Mobile banking has remained a main target for mobile threats. Kaspersky Lab’s Q1 2015 report mentioned Trojan-SMS.AndroidOS.OpFake.cc which was capable of attacking no less than 29 banking and financial applications. The Trojan’s latest version that emerged in Q2 is capable of attacking 114 (four times more) banking and financial applications. Its main goal is to steal the user’s login credentials with which to attack, among others, several popular email applications.

Attacks on the Web: financial threats

• There were 5,900,000 notifications about attempted malware infections to steal money via online access to bank accounts – this is 800,000 lower than in Q1.

In Q2 2015, Singapore became the leader in the number of Kaspersky Lab users who came under web-borne attacks by banking Trojans – 5.3% of all Kaspersky Lab users in Singapore faced this threat over this time period. Next came Switzerland with 4.2%, Brazil (4%), Australia (4%) and Hong Kong (3.7%). Note that most countries in the TOP 10 are technologically advanced and/or have a developed banking system, which attracts the cybercriminals’ attention.

Financial threats are not limited to banking malware programs which attack the clients of online banking systems. Apart from banking malware (83%), financial threats are posed by Bitcoin miners (9%) – these are malware programs that use the victim’s computer’s computational resources to generate bitcoins, as well as bitcoin wallet stealers (6%) and keyloggers (2%).

Targeted cyberattacks

In Q2, Kaspersky Lab’s Global Research and Analysis Team disclosed four cyberespionage campaigns CozyDuke, Naikon, Hellsing and Duqu 2.0. The victim toll includes government agencies, commercial companies and other high-level targets.

The second quarter has also demonstrated the cybercriminals’ interest in small and medium businesses – this type of businesses was targeted by the cyberespionage campaign Grabit. Cybercriminals focused on such economic sectors as chemical industry, nanotechnologies, education, agriculture, mass media and construction.

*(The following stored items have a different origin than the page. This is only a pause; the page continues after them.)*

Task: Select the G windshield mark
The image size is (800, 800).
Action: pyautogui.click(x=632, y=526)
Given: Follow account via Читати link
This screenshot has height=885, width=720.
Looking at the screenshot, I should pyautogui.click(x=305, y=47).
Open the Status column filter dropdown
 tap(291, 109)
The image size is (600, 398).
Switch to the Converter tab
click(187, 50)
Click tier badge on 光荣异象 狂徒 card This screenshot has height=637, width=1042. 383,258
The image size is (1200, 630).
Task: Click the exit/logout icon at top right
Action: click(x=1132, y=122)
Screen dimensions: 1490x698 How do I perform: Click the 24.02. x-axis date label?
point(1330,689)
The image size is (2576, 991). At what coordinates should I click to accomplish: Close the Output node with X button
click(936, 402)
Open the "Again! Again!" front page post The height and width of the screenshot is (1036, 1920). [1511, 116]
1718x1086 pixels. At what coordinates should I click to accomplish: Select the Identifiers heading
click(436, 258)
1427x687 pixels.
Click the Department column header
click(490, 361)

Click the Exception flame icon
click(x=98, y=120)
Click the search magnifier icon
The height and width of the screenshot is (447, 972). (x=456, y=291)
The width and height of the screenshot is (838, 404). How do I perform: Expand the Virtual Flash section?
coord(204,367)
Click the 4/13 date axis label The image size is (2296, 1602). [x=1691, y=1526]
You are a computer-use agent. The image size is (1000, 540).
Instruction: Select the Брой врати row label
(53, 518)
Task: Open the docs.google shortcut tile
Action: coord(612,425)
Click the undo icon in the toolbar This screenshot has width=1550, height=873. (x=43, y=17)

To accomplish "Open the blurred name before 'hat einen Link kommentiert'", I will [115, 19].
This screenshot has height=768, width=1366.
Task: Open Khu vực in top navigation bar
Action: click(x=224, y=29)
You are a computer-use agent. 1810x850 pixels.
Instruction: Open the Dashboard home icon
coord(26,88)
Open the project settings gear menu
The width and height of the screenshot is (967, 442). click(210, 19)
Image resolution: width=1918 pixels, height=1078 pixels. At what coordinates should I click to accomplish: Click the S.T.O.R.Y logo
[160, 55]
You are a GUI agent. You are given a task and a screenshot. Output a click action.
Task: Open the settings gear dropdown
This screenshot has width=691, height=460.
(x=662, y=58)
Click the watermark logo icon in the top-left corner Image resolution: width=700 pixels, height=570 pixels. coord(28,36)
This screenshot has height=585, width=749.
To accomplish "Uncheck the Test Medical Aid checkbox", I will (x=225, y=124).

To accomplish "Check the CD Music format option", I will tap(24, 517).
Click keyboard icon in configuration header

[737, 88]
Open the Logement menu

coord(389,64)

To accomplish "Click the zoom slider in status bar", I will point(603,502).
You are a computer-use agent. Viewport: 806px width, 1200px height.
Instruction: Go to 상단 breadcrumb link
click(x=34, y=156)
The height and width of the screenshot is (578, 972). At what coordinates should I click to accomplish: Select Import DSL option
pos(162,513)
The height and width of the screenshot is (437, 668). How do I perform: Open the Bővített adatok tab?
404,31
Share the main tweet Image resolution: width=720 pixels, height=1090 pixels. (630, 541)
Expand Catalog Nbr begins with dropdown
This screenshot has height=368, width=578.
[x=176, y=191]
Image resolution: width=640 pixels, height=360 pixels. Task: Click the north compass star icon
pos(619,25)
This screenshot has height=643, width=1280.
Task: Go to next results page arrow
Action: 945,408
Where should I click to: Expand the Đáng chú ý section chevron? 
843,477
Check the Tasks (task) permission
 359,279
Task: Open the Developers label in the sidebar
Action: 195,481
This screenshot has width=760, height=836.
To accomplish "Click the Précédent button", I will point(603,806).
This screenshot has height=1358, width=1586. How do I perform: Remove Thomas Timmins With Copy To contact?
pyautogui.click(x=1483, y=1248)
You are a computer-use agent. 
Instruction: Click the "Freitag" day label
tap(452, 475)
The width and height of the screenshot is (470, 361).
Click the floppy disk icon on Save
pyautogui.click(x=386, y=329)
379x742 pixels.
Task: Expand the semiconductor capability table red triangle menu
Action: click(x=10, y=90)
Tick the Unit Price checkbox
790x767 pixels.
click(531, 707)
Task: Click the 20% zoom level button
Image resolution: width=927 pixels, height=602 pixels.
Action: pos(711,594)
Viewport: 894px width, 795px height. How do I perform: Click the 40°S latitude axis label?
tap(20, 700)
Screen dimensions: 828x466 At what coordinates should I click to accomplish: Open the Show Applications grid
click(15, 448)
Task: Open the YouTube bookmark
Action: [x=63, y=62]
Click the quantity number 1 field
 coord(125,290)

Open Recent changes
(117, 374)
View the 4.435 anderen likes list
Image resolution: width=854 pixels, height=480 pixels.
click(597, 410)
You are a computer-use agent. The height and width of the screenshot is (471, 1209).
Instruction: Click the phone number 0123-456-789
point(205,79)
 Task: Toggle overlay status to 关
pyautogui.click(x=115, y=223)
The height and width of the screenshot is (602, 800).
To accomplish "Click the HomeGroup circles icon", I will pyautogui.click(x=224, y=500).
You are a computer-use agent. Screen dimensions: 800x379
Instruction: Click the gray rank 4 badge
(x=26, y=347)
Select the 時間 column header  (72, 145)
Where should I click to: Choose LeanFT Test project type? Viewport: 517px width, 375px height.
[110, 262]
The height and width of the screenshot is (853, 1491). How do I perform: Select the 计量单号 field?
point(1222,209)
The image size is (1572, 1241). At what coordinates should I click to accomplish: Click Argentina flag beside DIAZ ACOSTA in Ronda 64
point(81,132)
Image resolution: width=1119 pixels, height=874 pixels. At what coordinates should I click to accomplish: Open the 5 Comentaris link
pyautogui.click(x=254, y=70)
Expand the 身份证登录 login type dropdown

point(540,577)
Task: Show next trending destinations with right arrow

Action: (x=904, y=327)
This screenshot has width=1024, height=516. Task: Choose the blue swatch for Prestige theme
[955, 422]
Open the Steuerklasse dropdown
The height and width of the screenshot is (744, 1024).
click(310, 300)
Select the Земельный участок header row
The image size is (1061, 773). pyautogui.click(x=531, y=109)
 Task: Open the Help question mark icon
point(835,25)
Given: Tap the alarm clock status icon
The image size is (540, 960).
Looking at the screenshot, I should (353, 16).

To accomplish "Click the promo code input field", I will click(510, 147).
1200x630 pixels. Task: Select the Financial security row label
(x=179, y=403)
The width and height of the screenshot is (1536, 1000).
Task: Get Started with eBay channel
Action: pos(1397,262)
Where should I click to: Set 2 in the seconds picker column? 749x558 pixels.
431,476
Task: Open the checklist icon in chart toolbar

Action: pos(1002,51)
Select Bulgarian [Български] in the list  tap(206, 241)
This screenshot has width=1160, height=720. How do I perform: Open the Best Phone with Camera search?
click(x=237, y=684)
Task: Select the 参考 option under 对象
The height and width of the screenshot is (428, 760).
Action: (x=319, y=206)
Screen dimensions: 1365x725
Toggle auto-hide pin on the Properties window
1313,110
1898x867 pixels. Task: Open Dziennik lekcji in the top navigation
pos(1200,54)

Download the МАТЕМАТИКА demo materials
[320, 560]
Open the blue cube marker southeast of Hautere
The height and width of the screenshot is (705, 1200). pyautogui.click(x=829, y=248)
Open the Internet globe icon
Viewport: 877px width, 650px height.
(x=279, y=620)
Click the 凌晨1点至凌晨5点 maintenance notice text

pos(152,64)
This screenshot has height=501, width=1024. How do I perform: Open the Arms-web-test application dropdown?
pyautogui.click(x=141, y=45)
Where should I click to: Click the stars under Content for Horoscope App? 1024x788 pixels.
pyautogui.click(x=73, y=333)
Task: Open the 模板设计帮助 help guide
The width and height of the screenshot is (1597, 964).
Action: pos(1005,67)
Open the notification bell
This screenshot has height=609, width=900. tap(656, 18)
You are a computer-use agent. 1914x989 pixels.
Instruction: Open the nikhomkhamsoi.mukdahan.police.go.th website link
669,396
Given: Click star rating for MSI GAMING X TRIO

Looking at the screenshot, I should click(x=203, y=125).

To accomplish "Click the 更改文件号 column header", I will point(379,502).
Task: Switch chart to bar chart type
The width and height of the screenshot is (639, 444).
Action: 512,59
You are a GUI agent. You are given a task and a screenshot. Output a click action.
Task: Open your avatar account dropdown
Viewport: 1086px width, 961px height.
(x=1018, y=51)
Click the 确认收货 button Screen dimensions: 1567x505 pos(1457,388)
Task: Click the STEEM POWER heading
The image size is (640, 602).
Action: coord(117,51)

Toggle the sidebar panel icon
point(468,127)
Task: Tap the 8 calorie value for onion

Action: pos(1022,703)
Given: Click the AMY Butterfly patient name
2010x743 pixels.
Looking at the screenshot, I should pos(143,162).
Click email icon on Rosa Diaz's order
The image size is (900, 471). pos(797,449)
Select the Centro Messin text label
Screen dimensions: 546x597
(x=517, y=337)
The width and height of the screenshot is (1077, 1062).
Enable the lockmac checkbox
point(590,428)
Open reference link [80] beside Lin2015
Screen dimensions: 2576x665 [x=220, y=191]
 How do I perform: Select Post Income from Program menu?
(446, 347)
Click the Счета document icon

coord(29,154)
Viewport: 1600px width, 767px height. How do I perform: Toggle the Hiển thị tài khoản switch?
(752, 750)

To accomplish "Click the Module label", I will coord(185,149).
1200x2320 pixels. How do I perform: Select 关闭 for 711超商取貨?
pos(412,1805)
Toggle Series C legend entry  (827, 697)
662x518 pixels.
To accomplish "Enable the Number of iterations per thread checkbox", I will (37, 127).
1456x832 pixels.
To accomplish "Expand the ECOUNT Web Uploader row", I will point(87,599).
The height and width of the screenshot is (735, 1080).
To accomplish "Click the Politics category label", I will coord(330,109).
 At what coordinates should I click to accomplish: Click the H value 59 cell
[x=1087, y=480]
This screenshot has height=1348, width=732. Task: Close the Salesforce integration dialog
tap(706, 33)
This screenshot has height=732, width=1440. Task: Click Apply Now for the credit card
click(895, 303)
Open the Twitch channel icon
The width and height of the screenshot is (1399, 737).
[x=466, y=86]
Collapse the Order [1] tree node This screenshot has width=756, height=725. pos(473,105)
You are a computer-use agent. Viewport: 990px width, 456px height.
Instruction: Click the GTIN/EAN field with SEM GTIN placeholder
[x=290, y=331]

“In Q2 we launched an important initiative called Securing Smart Cities which aims to help those responsible for developing smart cities to do so without forgetting about cybersecurity. If security measures are not planned at the development stage, that could have serious implications later, and retro-fitting security might not be a straightforward task,” comments Alexander Gostev, Chief Security Exert at Kaspersky Lab’s Global Research and Analysis Team.

Q2 in figures

• According to KSN data, Kaspersky Lab solutions detected and repelled a total of 379.9 million of malicious attacks from online resources located all over the world – this is 19% lower than in Q1.
• During the three month period, an average of 23.9% of Internet users’ computers across the world came under a web-borne attack at least once. This is 2.4 percentage points lower than in Q1.
• 26,000,000 unique malicious objects were detected, which is 8.4% lower than in Q1. The script AdWare.JS.Agent.bg was the most widespread among such objects – this script is injected by adware programs into arbitrary web pages.